EXTRACT TO READ
- Born: October 25, 1911 Misumi, Yamaguchi Prefecture
- Died: March 8, 1974 (aged 62)
- Known for: Painter
- Notable work: Siberian Series
- Style: Western-Style painting

= Yasuo Kazuki =

Japanese artist (1911–1974)

Yasuo Kazuki (Japanese: 香月泰男, October 25, 1911 – 8 March 1974) was a Japanese artist known for his paintings depicting life as a prisoner of war in Siberia. This set of paintings, known as the Siberian Series, was derived from his experiences in concentration camps after being taken as a prisoner of war in 1945 following World War II. After returning to Japan, he continued to paint until his death at age 62.

== Biography ==

=== Early life ===
Kazuki was born in 1911 in the town of Misumi (三隅町) in Yamaguchi prefecture (山口県). Kazuki’s father trained as a dentist, despite generations of his family working as herb doctors. After ruining himself by dissipation, Kazuki’s father moved to Korea and remained there until his death. Kazuki’s mother had left the year prior to this when Kazuki was aged 9, leaving Kazuki with his grandparents and uncle. According to Kazuki, painting was his salvation from loneliness after abandonment by both parents.

=== Education ===
Kazuki attended the Kawabata Painting School between 1929 and 1931, then the Tokyo Art school (now called Tokyo University of the Arts (東京藝術大学)) between 1931 and 1936. After graduating, Kazuki spent time in Hokkaido as a teacher. He later returned to Yamaguchi where he married and had three children (two daughters and a son). While teaching, he continued to paint and became highly acclaimed by the art community, receiving two major art prizes in the late 1930s.

=== World War II ===
Kazuki was drafted into the military in 1943. After three months of training in Yamaguchi, he was sent to Manchuria as a corporal in Japan’s Kwantung Army where he was responsible for repairing military equipment. He took his painting materials with him in an attempt to retain his identity as a painter, viewing himself as living in a different world to the other soldiers.

Records from a collection
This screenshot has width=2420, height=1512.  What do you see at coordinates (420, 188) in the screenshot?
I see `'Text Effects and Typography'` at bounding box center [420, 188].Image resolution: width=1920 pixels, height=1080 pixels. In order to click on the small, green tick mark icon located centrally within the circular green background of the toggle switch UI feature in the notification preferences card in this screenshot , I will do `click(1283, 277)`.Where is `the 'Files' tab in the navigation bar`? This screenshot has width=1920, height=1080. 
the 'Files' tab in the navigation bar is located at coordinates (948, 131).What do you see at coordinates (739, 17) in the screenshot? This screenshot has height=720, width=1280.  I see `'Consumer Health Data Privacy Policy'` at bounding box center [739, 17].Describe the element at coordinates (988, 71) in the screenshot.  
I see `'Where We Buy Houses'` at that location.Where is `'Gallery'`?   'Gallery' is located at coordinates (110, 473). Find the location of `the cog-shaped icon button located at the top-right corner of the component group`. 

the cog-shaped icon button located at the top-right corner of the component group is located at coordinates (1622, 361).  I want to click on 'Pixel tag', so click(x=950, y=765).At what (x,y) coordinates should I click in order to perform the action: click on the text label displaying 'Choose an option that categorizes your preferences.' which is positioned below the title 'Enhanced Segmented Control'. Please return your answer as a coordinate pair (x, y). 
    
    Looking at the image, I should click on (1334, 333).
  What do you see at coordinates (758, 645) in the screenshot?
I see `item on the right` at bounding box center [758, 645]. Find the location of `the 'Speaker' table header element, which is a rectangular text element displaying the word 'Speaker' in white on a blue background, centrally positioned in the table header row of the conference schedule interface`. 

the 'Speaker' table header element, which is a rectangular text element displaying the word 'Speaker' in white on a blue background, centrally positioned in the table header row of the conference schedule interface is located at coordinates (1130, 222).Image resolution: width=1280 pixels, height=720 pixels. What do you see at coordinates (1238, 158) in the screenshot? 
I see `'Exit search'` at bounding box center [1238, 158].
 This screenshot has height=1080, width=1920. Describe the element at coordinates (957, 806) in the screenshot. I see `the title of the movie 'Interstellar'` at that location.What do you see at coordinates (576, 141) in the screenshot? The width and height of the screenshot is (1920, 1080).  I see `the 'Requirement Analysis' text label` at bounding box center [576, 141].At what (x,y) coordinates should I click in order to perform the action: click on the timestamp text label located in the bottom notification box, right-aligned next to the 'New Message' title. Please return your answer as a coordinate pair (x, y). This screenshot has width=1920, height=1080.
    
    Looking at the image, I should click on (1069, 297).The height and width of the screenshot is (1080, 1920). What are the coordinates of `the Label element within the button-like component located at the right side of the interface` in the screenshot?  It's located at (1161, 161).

EXERCISE DETAILS
Please answer these questions using the text about Yasuo Kazuki, one per line, numbered 1., 2., 3.:
1. In what town was Kazuki born?
2. What school did he attend between 1929 and 1931?
3. What rank did he hold in the Kwantung Army when sent to Manchuria?
This material has no connection to the text about Yasuo Kazuki.

SOLUTION BELOW
1. Misumi
2. The Kawabata Painting School
3. Corporal